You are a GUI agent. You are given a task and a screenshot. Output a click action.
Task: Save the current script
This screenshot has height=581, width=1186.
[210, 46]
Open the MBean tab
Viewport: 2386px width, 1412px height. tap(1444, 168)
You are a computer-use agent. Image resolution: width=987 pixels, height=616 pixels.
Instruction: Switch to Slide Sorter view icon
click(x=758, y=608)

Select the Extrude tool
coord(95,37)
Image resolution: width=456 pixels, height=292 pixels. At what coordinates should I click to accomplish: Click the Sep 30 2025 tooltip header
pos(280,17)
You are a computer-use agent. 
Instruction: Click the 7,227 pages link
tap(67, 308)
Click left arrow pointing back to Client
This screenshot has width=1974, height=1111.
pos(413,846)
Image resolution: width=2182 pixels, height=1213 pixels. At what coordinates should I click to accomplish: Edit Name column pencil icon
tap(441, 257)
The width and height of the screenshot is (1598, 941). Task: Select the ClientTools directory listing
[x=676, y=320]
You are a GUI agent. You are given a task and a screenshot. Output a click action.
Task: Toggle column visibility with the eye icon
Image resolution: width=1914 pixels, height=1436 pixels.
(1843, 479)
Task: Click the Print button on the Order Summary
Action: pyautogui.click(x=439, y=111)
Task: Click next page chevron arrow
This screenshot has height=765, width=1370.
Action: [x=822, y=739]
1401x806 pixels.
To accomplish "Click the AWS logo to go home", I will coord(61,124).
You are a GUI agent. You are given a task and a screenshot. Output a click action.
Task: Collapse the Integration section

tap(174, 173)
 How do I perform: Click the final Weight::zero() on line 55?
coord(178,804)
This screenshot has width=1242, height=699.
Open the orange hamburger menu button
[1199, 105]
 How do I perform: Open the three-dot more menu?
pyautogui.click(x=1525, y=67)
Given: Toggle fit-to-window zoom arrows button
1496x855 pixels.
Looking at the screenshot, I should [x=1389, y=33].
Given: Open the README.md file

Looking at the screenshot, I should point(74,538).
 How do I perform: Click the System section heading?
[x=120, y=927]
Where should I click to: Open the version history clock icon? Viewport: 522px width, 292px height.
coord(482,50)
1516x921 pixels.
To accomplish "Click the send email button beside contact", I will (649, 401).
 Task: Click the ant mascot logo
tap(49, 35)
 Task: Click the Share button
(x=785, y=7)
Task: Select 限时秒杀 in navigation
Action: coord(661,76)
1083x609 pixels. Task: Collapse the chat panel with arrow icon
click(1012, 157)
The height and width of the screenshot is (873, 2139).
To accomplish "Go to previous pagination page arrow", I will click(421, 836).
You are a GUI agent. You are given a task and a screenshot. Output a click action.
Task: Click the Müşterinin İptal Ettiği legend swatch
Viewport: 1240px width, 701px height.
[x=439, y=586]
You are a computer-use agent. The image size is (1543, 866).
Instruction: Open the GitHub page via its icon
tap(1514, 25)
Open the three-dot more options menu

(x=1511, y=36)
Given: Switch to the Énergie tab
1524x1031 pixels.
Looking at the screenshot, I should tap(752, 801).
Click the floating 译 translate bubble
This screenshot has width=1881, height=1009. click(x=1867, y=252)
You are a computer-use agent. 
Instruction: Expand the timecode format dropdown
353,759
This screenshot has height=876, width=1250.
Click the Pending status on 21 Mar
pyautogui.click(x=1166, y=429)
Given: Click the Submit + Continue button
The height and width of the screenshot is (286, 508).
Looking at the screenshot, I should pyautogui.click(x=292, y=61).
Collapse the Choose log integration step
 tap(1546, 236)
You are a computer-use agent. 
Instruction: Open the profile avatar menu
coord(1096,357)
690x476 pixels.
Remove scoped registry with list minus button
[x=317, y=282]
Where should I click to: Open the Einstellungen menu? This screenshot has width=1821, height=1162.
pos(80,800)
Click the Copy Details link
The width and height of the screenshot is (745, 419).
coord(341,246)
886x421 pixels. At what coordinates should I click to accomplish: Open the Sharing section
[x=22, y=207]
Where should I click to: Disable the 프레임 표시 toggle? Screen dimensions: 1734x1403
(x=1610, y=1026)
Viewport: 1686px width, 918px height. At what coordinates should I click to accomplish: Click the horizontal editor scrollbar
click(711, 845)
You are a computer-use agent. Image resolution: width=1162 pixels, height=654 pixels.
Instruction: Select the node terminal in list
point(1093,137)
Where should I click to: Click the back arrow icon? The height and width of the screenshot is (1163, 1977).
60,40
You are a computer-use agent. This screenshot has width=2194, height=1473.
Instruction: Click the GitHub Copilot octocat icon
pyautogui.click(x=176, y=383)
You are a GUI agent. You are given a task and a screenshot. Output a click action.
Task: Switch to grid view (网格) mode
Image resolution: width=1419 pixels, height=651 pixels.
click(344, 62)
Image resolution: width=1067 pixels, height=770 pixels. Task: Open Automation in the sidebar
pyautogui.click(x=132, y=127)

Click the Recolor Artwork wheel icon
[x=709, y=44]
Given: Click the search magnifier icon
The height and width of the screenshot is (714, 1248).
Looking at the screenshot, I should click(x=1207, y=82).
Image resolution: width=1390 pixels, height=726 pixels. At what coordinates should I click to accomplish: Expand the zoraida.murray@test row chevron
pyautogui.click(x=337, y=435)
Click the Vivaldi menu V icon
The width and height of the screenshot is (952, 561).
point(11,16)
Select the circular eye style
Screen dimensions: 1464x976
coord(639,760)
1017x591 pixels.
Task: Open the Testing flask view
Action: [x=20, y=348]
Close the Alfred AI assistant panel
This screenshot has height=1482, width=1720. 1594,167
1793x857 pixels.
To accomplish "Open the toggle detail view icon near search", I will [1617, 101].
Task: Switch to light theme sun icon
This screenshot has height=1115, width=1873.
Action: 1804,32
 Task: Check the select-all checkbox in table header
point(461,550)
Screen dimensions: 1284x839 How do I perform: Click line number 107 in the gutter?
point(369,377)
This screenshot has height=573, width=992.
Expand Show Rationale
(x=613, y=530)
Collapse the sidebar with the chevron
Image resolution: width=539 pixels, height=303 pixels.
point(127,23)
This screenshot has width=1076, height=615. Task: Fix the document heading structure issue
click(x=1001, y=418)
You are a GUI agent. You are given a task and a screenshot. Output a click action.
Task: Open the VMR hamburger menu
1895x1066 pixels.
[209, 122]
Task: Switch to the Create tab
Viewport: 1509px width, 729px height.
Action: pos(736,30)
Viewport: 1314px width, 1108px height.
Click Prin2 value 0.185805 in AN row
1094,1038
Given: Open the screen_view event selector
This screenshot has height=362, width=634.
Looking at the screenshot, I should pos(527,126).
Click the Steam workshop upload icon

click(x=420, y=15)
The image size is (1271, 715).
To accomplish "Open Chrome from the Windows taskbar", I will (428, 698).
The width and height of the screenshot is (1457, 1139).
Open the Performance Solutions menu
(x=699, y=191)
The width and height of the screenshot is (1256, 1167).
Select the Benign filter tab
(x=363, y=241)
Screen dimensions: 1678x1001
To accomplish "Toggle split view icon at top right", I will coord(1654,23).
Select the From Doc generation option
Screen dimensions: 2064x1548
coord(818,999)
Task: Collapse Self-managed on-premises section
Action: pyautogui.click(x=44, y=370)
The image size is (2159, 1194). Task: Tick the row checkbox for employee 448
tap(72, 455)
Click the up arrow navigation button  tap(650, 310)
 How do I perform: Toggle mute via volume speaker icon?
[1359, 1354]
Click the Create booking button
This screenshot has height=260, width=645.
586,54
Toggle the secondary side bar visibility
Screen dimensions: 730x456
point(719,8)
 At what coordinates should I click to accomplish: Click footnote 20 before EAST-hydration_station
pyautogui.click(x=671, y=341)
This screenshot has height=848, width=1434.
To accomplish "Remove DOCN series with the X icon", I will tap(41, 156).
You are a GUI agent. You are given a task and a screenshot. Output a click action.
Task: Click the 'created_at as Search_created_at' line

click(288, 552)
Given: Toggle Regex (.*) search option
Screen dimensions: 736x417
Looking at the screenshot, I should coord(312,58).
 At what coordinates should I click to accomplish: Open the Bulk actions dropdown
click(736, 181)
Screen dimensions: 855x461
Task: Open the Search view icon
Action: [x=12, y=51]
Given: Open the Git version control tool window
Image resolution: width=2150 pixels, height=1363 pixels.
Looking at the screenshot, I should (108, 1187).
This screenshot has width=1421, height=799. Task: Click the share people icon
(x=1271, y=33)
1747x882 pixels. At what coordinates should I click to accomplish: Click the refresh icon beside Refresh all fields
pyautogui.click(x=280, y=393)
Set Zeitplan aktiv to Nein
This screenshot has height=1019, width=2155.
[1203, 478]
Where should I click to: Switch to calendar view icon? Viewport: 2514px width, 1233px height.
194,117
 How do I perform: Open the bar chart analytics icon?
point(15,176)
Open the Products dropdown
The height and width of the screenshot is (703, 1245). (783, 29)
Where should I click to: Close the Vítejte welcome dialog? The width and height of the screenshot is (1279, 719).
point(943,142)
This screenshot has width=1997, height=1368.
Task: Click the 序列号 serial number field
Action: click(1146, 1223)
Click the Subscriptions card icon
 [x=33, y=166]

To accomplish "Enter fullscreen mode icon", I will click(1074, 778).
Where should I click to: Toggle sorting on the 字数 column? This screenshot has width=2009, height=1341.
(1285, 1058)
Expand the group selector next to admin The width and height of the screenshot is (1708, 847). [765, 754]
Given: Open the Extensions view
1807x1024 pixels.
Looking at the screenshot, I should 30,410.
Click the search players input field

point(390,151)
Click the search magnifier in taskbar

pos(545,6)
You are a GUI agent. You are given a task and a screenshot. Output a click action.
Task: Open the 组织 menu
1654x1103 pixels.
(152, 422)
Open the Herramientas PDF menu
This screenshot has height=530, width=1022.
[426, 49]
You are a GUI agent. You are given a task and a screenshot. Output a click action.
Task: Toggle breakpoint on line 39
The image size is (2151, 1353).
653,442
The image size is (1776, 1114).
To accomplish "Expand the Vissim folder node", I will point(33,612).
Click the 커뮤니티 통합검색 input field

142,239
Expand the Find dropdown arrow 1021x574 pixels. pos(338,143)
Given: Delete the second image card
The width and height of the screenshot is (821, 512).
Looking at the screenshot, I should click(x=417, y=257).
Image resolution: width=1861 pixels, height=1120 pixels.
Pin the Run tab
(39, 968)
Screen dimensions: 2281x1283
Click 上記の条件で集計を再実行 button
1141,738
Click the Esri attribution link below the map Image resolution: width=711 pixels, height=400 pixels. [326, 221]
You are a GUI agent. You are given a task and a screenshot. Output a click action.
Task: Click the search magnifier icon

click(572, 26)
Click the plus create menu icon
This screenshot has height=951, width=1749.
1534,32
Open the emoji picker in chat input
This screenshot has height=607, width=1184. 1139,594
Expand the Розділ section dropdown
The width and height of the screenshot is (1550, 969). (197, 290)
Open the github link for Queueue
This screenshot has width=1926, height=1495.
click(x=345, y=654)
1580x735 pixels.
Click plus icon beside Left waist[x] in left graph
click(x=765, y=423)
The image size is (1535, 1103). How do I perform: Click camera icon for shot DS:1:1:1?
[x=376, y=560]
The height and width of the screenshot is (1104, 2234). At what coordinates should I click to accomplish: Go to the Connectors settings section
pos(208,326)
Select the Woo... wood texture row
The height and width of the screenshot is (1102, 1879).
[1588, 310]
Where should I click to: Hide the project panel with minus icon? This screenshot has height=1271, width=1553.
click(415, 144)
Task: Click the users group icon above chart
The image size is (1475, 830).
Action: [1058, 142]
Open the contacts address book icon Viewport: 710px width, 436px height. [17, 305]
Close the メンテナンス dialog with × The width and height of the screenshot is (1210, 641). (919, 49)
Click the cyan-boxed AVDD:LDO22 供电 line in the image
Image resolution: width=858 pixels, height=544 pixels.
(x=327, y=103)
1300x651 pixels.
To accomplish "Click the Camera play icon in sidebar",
---
**What you need to do:**
Please return the lines above that run from the line containing "Task: Click the ant mascot logo" to the line containing "The height and width of the screenshot is (873, 2139).", inclusive, exactly and with no other lines.

**Solution to this problem:**
 Task: Click the ant mascot logo
tap(49, 35)
 Task: Click the Share button
(x=785, y=7)
Task: Select 限时秒杀 in navigation
Action: coord(661,76)
1083x609 pixels. Task: Collapse the chat panel with arrow icon
click(1012, 157)
The height and width of the screenshot is (873, 2139).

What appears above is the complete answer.